Although I'm working on possibly converting it into something useful. Still have no idea what to make it into though.


----------



## Vetterin (Mar 27, 2011)

Actually I DO put my sunglasses in it with no problem. However I wear the flat aviator glass and not wrap arounds.


----------



## CHUV (Jun 25, 2011)

I wish the cruze had more storage compartments. It's hard to find a spot to put all my random **** (ie. phone, sun glasses, pens, coupons, tissues, iPod, deodorant, gum, mints, gloves and hat, and many more).


----------



## 4piecekit (Mar 17, 2011)

I use it for change, my apartment mail key, and the various gift cards to places like Dunkin Donuts. I do wish there was a good spot for sunglasses. I usually just put my Oakleys in the door pocket since they won't fit in the storage compartment. I only use the arm rest compartment for my iPod since it stays in there at all times.


----------



## OverHeight (Jan 8, 2012)

cruzeman said:


> My ezpass is in there and my gps antenna for the built in nav i have.


I don't suppose the easy pass works while its in there does it?


----------



## CRUISE-CRUZE (Nov 8, 2010)

I have test driven 2 new 2012 ECO and they were different. One had a speaker (factory installed) with exact shape of the storage compartment. I liked the idea but the sound wasn’t impressive. The other one had no cover on it. I mean not missing the cover. The inside texture of the rubber was different too, like made it to better hold the items for slipping. Interesting but I don’t like to keep my things to bee seen by everyone.
In mine I keep there a small agenda and a pen.


----------



## Camcruse (Oct 4, 2011)

OverHeight said:


> I don't suppose the easy pass works while its in there does it?

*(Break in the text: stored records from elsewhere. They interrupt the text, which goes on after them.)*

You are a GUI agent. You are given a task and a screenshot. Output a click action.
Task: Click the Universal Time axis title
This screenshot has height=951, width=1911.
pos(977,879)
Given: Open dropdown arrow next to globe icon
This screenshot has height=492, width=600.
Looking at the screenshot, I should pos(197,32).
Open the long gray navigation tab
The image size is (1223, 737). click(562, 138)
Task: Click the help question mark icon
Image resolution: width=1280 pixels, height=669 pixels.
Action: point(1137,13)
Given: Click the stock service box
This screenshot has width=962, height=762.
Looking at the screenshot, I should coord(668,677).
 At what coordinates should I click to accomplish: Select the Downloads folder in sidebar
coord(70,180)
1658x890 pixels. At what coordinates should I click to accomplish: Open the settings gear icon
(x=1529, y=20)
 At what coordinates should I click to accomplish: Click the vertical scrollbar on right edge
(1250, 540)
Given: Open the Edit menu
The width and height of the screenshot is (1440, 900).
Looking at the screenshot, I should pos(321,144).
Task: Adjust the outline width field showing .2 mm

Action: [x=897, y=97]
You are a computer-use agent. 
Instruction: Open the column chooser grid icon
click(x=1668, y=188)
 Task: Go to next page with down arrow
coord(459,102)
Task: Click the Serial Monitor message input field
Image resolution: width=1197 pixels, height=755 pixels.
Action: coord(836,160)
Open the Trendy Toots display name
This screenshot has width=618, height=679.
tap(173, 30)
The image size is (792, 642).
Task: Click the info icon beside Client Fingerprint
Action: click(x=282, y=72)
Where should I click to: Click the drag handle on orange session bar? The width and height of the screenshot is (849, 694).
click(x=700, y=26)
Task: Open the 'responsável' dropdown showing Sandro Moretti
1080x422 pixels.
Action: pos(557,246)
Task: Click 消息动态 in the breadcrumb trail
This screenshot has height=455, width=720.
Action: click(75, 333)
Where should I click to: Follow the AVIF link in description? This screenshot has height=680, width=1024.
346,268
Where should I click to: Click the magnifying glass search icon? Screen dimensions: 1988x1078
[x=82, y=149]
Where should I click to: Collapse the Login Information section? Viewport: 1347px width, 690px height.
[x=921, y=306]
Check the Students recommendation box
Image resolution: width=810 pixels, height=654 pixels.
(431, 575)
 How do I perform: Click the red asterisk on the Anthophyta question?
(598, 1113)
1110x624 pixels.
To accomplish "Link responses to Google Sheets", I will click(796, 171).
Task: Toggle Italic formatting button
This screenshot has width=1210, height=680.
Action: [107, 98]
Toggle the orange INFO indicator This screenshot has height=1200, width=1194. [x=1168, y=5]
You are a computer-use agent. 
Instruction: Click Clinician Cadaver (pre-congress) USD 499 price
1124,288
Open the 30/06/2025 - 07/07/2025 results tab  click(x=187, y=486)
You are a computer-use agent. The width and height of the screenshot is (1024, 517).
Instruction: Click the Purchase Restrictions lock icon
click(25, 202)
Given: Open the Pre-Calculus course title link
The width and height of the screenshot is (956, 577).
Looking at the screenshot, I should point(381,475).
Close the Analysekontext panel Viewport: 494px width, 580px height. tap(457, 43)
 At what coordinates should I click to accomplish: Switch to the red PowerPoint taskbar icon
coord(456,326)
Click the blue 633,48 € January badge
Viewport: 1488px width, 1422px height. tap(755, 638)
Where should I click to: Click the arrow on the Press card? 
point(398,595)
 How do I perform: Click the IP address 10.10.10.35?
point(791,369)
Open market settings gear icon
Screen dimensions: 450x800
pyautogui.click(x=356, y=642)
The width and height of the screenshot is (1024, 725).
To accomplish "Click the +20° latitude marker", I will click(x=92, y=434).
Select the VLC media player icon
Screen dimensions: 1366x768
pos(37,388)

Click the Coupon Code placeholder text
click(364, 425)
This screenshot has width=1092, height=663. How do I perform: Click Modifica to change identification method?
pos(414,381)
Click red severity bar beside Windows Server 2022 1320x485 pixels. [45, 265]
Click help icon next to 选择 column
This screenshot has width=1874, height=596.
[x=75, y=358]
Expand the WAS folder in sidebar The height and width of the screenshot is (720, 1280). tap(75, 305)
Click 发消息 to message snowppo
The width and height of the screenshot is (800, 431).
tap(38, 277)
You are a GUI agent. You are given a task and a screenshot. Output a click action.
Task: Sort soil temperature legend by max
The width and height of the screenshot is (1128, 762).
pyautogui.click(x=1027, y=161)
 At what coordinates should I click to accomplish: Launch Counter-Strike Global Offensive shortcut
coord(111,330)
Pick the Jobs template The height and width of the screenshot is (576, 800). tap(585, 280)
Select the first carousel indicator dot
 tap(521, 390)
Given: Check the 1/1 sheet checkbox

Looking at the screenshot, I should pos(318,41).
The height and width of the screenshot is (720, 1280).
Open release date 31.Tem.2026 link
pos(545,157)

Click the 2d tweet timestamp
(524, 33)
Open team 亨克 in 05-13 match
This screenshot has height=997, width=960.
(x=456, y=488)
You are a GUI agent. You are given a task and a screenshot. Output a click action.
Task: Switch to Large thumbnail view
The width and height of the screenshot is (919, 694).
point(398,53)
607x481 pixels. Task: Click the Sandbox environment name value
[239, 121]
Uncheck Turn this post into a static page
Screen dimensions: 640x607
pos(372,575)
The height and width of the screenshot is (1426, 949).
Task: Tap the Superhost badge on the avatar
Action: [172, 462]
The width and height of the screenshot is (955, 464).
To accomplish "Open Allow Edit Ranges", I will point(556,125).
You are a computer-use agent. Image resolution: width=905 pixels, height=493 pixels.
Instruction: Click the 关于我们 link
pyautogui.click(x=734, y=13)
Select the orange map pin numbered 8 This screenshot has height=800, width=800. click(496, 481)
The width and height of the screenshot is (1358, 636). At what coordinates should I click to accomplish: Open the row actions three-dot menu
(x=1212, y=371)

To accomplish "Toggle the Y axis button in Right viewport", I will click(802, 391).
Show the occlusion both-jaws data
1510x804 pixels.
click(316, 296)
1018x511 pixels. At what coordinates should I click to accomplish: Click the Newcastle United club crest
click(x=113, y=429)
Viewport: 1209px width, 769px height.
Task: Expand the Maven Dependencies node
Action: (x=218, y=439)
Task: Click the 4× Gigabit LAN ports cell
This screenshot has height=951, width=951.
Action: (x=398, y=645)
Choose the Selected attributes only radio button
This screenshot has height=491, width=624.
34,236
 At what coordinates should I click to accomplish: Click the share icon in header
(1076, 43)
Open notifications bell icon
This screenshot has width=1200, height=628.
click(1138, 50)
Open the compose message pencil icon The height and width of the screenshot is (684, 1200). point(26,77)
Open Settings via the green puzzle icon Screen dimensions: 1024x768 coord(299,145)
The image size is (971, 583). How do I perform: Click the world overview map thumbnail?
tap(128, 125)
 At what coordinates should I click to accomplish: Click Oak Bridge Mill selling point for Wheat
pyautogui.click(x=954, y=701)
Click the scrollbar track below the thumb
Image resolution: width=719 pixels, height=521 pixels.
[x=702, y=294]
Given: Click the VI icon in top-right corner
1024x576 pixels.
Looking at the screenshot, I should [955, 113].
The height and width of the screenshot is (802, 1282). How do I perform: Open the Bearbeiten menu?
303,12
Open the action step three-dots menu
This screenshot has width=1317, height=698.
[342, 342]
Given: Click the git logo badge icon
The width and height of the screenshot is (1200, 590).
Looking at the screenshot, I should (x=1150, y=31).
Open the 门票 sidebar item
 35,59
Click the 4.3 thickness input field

My wifes BMW X3 had the same type of compartment and the EZpass did work properly when in the dash storage.

With no moonroof, the compartment in front of the interior lights (headliner) would make a nice place for an eyeglass holder.


----------



## Butcher98 (Jan 28, 2011)

OverHeight said:


> I don't suppose the easy pass works while its in there does it?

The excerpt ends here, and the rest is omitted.